他这次没用清尘术,特意去浴池舒舒服服洗了个澡,简单披了件外衣回到寝殿。
寝殿空空荡荡,并没见某人的身影。
温初雪也不急,将外衣一脱,只穿着件里衣往床上一躺,等着某人的进来。
结果等啊等,等啊等,也不知过了多久,外面门吱呀一响,正主终于进来了,并且以一种磨磨蹭蹭的速度蜗牛爬似的走到床边,接着就不动了。
温初雪闭着的眼睛缓缓睁开,透过轻薄的床帘一看。
晏凌妄蔫头耸脑的站在床边,手里正拎着个类似于搓衣板的东西,只是这东西要比搓衣板厉害得多了,表面凹凸不平到甚至有些尖锐,一跪下去膝盖都得废。
温初雪莫名其妙的看着他,道:你拿着这东西做什么?
晏凌妄丧丧地看着他,把搓衣板递出去,可怜兮兮道:阿雪,我错了,我听说凡间男人犯了错经常跪这个,你你罚我吧,你别生气了好不?
温初雪窒息了一秒,缓了缓才道:你觉得我在生气?
晏凌妄眨眨眼,你不就是生气了吗?
明明是他干了件熊事,温初雪不打不骂反而还温和的笑,甚至还让他上床,这不是生气是什么?
晏凌妄和雀音寻都这么认为。
雀音寻甚至觉得,少尊大人是看到他画了这么多图侮辱了他,外加带坏了少君大人,这都摩拳擦掌等着要他鸟命呢。
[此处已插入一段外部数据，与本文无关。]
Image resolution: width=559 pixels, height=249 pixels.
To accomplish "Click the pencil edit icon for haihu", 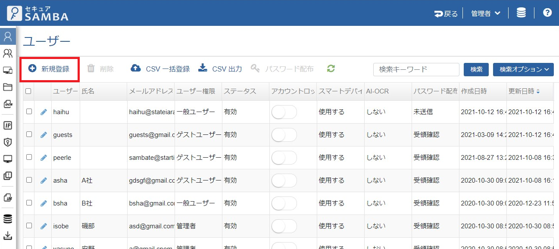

他深深地觉得,他的鸟命就捆在少君大人身上了,只要少君大人能把少尊大人哄高兴了,少尊大人说不准一个愉快就不和他计较了,因此他花了大功夫去教少君大人如何给道侣赔罪。
这改良版搓衣板就是他们的杰作。
雀音寻说:你把这表面再弄尖点,越恐怖越好,到时候你一跪上去,少尊大人心一软,说不准就原谅你了。
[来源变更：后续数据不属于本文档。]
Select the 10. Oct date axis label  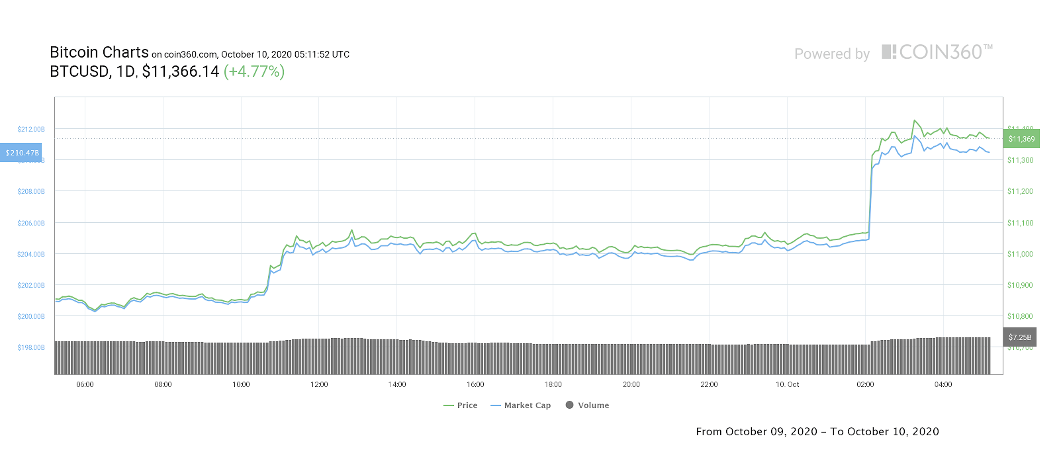click(788, 384)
晏凌妄深以为然,于是他俩忙活了好半天,晏凌妄这才拎着成品来赔罪了。
他见温初雪这表情,以为是他的诚意还不够,干脆心一狠,把搓衣板往地上一扔,双膝一弯直接跪了下去。
嘭!
晏凌妄闷哼出声:嘶!
温初雪顿时被吓了个魂飞魄散,他连忙从床上起来,一把拉住晏凌妄往床上一拽,低头一看,那搓衣板都嵌他膝盖上了。
温初雪脸都白了,他一手抓住那搓衣板,用力往外一拔,带出一捧血飞溅出去,砰咚一声,那搓衣板直接被他扔到了地上。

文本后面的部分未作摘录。